Anthropic’s Next Model Drops This Week. So Does Their Figma Killer. Wall Street Priced In the Funeral Early.
Anthropic is launching Claude Opus 4.7 this week. And, in the same breath, a design tool that turns plain English into websites, landing pages, and presentations. The Information broke it Tuesday night. By Wednesday close, Figma was down 6%, Wix down 4.7%, Adobe down 2.7%, GoDaddy down 3%. The product does not exist yet. The stock market held its own funeral anyway.
I love this industry.
What The Information actually reported
One unnamed source. That’s it. The Information’s briefing said Anthropic is preparing to launch Opus 4.7 alongside a new AI-powered tool for building websites, presentations, landing pages, and product mockups — prompt-based, natural language in, shippable artifact out. Target audience: people who can describe what they want but can’t (or won’t) open Figma.
That’s the whole leak. One source, no screenshots, no pricing. The stock move happened on the strength of *who’s doing it*, not *what it is*.
If you needed proof that Anthropic is now a narrative-moving incumbent, this is it. A year ago they shipped a model and nobody in public equities cared. This week a rumor trimmed billions off four companies’ market caps before the product even had a landing page.
The design tool angle is the real story
The Opus 4.7 bump is incremental. That’s not me being salty — that’s the numbering. Opus 4.6 launched in February with a 1M-token context window and coding upgrades. 4.7 is the next ratchet: better multi-step reasoning, longer-running agentic tasks, and (per leaked internals from the npm accident two weeks ago) some MCP plumbing to cut latency in agent loops. Good. Useful. Not why Figma dropped 6%.

Figma dropped 6% because Anthropic is signaling a direction: own the model, own the app, own the workflow.

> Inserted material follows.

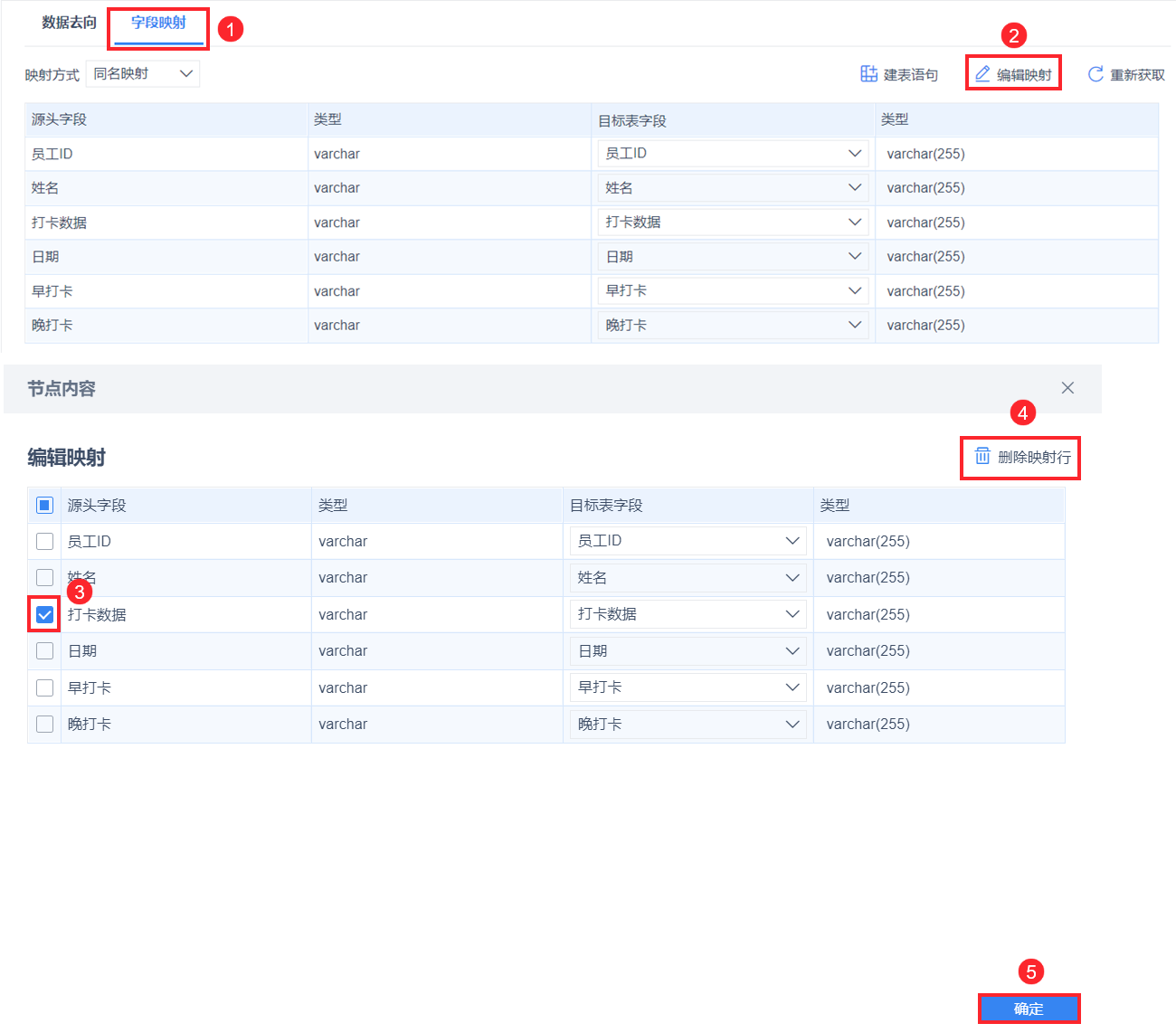The width and height of the screenshot is (1176, 1033).
Task: Switch to the 数据去向 tab
Action: (70, 23)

Claude Code ate IDEs. Claude.ai with Artifacts started eating pastebin, jsfiddle, and “paste this into your app.” Projects ate notebooks. Now they’re reportedly coming for the design tool layer — the one every PM, marketer, and founder still has to touch when an engineer isn’t available. That is a *big* surface. Gamma ($12B valuation talk as of last month), Canva, Figma, Wix, Webflow, Framer — they all live in that layer.
Natural-language-to-design already half-exists. Google shipped Stitch quietly in March. Figma’s own Make launched in the fall and has been getting steady drops. Anthropic has two advantages nobody else in that category has: a frontier model, and a massive installed base of developers who already pay them for code. They don’t need to steal Figma’s users. They just need to keep Claude Code users from ever opening Figma in the first place.

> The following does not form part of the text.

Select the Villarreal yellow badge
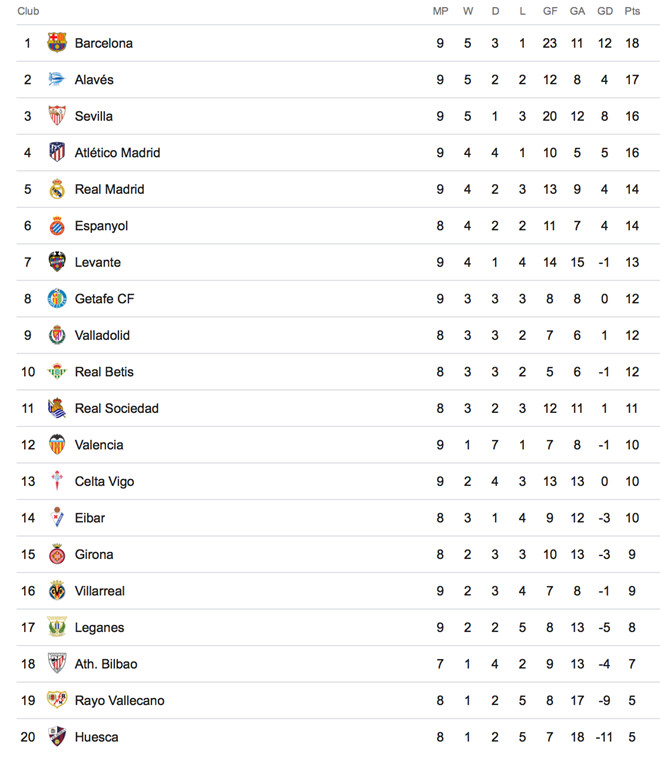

The panic was priced in before the press release
Here are the numbers the market threw out between Tuesday’s report and Wednesday’s close:
| Ticker | Move | Market cap hit (approx) |
|---|---|---|
| FIG (Figma) | -6.0% | ~$2.5B |
| WIX | -4.7% | ~$900M |
| ADBE | -2.7% | ~$5B |
| GDDY | -3.0% | ~$700M |
Nine billion dollars of market cap, vaporized on a single-sourced scoop about a product with zero public screenshots. That’s not “the AI bubble is rational.” That’s the market admitting it has no idea how to price incumbents against a frontier lab that keeps shipping into their lanes.
You could also read it the other way: these stocks had been priced for “nothing bad will happen to us.” The rumor just exposed how thin that assumption was.

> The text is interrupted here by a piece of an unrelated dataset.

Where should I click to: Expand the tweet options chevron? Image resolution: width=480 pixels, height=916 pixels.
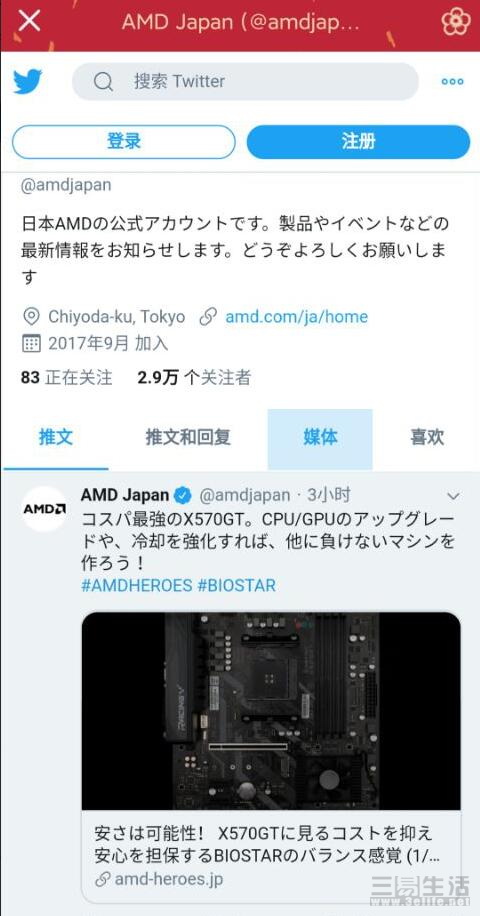click(x=453, y=497)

What I actually believe will happen
Opus 4.7 will ship this week or next. It will be a real-but-incremental bump. Benchmarks will leak. Twitter will do its dance. Some coding tasks will get meaningfully better. Nobody will publish an honest vibes test.
The design tool will ship and it will be *good enough* for landing pages and pitch decks — the low-polish, high-volume use cases that Gamma already eats. It will not replace Figma for product design. Not yet. Anyone telling you otherwise hasn’t watched a senior designer work.
But the trajectory matters. We have seen this movie before — OpenAI’s Canvas, Cursor’s composer, v0, Lovable, Bolt. Every six months the default interface for “turn this prompt into a thing you can ship” gets better. Figma’s moat isn’t the rectangle tool. It’s component systems, multiplayer, dev handoff, and a decade of enterprise integrations. That moat is narrower today than it was Tuesday morning.
The call
Anthropic going full-stack is not a Figma killer this quarter. It might be a Gamma killer this year. And it’s a loud reminder that the “we make the best model, everyone else builds on top” era is over — the frontier labs are building the top themselves now.
Figma investors who panicked bought themselves a 6% discount on a company that still owns the workflow. Anthropic investors (hi, ourselves and Google and ~40 others reportedly valuing them up to $800B) just got another reason to feel smug.
The real losers this week are the 10 seed-stage “AI-native Figma” startups whose pitch decks just became obsolete.
Rating: Shut up and pay attention. Not a tool review. A shift worth watching.